Podría estar oyéndole alabar a Mina durante todo un día, de modo que sencillamente asentí y guardé silencio.
—Es una de esas mujeres creadas por Dios con Su propia mano para mostrarnos a nosotros, los hombres, y también a otras mujeres, que hay un cielo en el que podemos entrar y que su luz puede estar aquí en la tierra. Tan sincera, tan dulce, tan noble, tan generosa… y eso, permítame que se lo diga, es mucho en esta época, tan escéptica y tan egoísta. En cuanto a usted, caballero, he leído todas las cartas de su esposa a la pobre señorita Lucy, y algunas hablan de usted, de modo que hace ya algunos días que le conozco a través del conocimiento de otros; pero anoche vi su auténtico yo. ¿Verdad que me estrechará usted la mano, sí? Y seamos amigos el resto de nuestra vidas.
Nos estrechamos las manos, y él fue tan sincero y tan amable que me sentí bastante ahogado por la emoción.
—Y ahora —dijo—, ¿puedo pedirle otro favor? Me espera una gran tarea, y en el conocimiento está el saber.
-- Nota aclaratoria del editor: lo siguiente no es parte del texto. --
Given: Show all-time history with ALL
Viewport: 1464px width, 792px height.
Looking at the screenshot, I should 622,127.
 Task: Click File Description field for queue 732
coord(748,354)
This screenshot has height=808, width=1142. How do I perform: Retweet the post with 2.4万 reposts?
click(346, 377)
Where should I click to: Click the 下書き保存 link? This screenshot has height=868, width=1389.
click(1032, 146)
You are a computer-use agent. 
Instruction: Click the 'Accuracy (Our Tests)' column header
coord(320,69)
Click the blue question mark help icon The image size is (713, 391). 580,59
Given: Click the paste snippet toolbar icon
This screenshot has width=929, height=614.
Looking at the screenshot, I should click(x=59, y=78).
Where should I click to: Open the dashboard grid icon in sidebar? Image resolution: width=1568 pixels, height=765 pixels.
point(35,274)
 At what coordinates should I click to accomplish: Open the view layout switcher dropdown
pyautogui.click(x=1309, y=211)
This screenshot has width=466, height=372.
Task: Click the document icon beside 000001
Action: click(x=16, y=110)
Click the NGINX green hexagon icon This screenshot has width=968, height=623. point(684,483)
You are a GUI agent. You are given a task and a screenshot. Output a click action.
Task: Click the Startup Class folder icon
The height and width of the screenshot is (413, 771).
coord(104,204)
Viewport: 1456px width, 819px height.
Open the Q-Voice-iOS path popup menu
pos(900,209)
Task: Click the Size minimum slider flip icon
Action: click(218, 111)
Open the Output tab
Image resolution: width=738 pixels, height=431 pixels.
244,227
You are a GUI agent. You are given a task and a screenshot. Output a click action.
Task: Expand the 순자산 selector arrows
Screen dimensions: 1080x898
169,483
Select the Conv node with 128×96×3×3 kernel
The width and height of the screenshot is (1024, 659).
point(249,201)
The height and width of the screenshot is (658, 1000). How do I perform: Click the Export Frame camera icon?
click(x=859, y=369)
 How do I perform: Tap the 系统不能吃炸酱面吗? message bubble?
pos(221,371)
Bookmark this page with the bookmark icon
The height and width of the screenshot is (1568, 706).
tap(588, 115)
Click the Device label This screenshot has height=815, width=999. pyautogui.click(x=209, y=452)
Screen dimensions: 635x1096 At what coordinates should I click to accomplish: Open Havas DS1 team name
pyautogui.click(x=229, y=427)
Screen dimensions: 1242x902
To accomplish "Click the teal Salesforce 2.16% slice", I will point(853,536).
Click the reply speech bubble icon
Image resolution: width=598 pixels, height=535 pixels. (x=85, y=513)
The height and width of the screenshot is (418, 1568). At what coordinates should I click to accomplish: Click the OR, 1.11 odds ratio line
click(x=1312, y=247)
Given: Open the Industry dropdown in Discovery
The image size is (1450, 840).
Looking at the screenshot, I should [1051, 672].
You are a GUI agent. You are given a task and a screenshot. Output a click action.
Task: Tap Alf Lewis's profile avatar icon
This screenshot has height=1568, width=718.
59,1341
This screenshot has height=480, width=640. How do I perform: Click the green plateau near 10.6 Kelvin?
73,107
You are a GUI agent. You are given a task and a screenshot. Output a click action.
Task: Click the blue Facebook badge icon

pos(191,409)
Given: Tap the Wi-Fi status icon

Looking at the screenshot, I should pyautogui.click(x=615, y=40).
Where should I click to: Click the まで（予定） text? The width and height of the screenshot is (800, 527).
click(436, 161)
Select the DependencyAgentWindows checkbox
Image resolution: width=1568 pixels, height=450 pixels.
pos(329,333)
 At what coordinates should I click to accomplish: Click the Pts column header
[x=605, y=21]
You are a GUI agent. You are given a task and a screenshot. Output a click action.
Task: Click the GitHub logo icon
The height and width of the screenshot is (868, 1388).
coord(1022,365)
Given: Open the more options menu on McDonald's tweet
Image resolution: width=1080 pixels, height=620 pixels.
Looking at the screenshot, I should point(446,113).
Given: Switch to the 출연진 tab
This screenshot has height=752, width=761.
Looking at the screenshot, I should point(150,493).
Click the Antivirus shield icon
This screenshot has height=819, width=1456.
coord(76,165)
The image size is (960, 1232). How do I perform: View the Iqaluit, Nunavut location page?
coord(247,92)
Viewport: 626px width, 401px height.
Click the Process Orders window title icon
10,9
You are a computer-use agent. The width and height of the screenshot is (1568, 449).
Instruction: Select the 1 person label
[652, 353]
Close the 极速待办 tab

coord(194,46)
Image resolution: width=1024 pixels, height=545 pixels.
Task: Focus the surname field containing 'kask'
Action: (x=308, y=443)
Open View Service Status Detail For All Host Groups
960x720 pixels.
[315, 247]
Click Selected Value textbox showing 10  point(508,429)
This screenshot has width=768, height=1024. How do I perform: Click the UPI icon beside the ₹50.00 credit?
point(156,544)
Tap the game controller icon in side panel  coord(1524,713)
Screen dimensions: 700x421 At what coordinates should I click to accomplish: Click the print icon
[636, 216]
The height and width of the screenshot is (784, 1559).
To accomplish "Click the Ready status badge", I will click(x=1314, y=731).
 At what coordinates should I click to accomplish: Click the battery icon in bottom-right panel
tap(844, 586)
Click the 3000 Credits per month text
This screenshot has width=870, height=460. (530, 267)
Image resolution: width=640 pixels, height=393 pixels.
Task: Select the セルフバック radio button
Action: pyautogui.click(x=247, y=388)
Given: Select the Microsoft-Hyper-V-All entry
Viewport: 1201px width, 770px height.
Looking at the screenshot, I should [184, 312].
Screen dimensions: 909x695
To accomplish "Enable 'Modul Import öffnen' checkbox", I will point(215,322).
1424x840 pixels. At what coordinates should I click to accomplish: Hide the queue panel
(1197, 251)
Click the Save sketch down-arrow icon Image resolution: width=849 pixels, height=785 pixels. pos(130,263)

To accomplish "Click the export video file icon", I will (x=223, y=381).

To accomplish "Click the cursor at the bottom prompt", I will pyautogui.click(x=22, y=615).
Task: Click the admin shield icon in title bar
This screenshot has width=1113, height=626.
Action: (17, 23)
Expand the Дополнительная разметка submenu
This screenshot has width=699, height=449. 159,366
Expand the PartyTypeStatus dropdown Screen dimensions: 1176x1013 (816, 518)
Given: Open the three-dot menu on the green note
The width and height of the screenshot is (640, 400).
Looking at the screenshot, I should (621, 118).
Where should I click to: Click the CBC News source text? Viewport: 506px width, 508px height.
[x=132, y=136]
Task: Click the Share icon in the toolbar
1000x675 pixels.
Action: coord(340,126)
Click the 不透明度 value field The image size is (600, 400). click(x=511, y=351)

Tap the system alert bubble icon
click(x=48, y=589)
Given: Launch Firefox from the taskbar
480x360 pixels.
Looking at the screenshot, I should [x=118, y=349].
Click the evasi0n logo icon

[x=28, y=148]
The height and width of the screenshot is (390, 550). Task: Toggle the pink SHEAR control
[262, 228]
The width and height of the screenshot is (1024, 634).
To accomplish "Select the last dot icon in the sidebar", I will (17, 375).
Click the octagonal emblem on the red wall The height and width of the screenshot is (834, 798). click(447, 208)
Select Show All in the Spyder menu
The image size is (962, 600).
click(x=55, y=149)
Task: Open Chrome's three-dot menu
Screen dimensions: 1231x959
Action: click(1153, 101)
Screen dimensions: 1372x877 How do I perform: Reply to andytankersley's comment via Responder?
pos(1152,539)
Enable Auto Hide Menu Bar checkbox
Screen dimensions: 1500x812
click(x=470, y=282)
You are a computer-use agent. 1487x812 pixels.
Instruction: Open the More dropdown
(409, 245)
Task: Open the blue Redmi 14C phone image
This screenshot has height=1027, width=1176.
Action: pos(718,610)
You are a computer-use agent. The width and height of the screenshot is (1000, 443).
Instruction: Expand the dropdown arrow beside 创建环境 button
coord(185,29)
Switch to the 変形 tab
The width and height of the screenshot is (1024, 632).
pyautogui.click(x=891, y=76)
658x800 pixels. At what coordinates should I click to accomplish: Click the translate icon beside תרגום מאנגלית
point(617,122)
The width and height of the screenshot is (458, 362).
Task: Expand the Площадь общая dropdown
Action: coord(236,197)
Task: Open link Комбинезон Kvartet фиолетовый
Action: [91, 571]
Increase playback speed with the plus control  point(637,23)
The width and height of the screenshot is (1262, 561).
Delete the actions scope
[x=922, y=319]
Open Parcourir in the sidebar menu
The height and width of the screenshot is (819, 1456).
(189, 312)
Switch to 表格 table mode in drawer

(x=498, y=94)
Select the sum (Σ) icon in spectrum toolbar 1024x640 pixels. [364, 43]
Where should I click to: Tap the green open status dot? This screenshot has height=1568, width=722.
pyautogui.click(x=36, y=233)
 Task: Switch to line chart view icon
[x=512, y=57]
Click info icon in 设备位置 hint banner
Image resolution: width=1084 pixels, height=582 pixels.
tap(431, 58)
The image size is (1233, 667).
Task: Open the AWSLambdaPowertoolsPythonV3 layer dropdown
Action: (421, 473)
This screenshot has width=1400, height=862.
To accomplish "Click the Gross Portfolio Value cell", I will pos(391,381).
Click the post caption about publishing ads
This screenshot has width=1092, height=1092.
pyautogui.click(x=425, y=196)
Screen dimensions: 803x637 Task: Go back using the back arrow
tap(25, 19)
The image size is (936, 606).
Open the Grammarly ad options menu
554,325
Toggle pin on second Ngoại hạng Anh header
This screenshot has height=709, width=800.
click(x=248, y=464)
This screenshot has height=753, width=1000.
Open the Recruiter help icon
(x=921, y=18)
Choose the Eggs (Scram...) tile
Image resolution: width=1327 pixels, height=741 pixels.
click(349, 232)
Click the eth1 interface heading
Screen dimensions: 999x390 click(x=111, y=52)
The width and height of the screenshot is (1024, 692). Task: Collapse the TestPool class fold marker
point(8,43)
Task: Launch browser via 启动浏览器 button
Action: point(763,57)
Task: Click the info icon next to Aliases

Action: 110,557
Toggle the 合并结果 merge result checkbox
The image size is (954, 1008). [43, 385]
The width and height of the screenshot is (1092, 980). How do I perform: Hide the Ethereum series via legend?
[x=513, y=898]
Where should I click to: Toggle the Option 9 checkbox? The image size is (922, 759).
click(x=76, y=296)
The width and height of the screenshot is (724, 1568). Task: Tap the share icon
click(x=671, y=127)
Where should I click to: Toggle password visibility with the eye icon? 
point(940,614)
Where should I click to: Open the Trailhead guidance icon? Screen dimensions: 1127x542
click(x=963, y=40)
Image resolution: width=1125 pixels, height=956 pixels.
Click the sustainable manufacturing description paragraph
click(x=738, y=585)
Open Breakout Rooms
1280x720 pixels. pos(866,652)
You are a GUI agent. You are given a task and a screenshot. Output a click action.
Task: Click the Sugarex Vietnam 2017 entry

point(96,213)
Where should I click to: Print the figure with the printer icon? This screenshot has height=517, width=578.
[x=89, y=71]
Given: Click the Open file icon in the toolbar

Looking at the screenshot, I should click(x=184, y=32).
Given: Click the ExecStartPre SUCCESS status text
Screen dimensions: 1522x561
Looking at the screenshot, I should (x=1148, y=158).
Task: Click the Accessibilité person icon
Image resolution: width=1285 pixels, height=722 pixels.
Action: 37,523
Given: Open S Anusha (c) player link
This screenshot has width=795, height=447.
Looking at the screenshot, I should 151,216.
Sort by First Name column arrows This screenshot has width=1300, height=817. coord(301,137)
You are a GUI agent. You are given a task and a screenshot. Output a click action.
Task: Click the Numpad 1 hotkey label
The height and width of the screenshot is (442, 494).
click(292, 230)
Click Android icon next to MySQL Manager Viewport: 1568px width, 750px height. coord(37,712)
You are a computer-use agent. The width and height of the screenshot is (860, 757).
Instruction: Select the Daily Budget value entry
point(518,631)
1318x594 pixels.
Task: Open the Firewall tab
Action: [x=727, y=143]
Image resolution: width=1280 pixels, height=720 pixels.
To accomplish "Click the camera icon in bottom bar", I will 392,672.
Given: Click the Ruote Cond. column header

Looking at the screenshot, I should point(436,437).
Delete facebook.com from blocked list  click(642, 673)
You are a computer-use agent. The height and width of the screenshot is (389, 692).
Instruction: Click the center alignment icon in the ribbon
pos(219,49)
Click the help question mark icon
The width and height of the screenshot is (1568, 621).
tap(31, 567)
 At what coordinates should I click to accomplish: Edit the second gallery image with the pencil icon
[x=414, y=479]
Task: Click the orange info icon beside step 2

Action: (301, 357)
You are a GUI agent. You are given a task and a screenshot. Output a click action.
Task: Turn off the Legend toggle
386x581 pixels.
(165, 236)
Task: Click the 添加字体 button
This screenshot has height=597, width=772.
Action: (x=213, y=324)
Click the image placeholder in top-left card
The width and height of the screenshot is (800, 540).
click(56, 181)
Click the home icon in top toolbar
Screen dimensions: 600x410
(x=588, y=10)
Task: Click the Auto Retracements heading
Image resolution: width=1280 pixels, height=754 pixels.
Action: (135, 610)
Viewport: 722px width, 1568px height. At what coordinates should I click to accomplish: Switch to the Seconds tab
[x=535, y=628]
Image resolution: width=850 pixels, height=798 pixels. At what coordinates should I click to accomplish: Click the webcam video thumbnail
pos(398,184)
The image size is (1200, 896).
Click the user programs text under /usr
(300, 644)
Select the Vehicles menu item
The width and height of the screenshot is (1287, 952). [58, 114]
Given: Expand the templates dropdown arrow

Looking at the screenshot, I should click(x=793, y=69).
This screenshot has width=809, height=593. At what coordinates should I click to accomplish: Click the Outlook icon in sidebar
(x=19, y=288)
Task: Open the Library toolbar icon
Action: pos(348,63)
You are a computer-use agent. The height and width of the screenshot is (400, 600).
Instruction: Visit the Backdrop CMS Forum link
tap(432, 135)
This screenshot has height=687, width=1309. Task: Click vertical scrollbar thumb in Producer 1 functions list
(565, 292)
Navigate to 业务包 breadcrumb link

Usted puede ayudarme en eso. ¿Puede contarme qué más sucedió antes de que se marchara usted a Transilvania? Más adelante podría solicitarle más ayuda, y de otro tipo; pero por ahora con esto bastará.
—Mire usted, caballero —dije—, la tarea que debe llevar a cabo, ¿está relacionada con el Conde?
—Así es —afirmó él con solemnidad.
—Entonces cuente conmigo de todo corazón. Dado que parte usted en el tren de las 10:30, no tendrá tiempo de leerlos; pero voy a entregarle un fajo de papeles[178]. Puede llevárselos consigo y leerlos en el tren.
Tras el desayuno le acompañé a la estación. Cuando nos estábamos despidiendo, dijo:
—Quizá pueda usted venir a Londres si envío a buscarle. Traiga también a madam Mina.
—Ambos iremos cuando usted lo pida —respondí yo.
Le había conseguido los periódicos matutinos, así como los periódicos de Londres de la noche anterior, y los estaba hojeando mientras hablábamos a través de la ventana del vagón, esperando a que el tren se pusiera en marcha. De repente, su ojo pareció captar algo en uno de ellos, la Westminster Gazette —lo reconocí por el color—, y su rostro palideció.
—¡Mein Gott! ¡Mein Gott! ¡Tan pronto! ¡Tan pronto!
No creo que en ese momento se acordase ni de mi presencia. Justo entonces sonó el silbato y el tren empezó a moverse. Esto le devolvió a la realidad, y se asomó por la ventanilla, para despedirse con la mano mientras gritaba:
—Transmítale mi amor a madam Mina; escribiré tan pronto como pueda.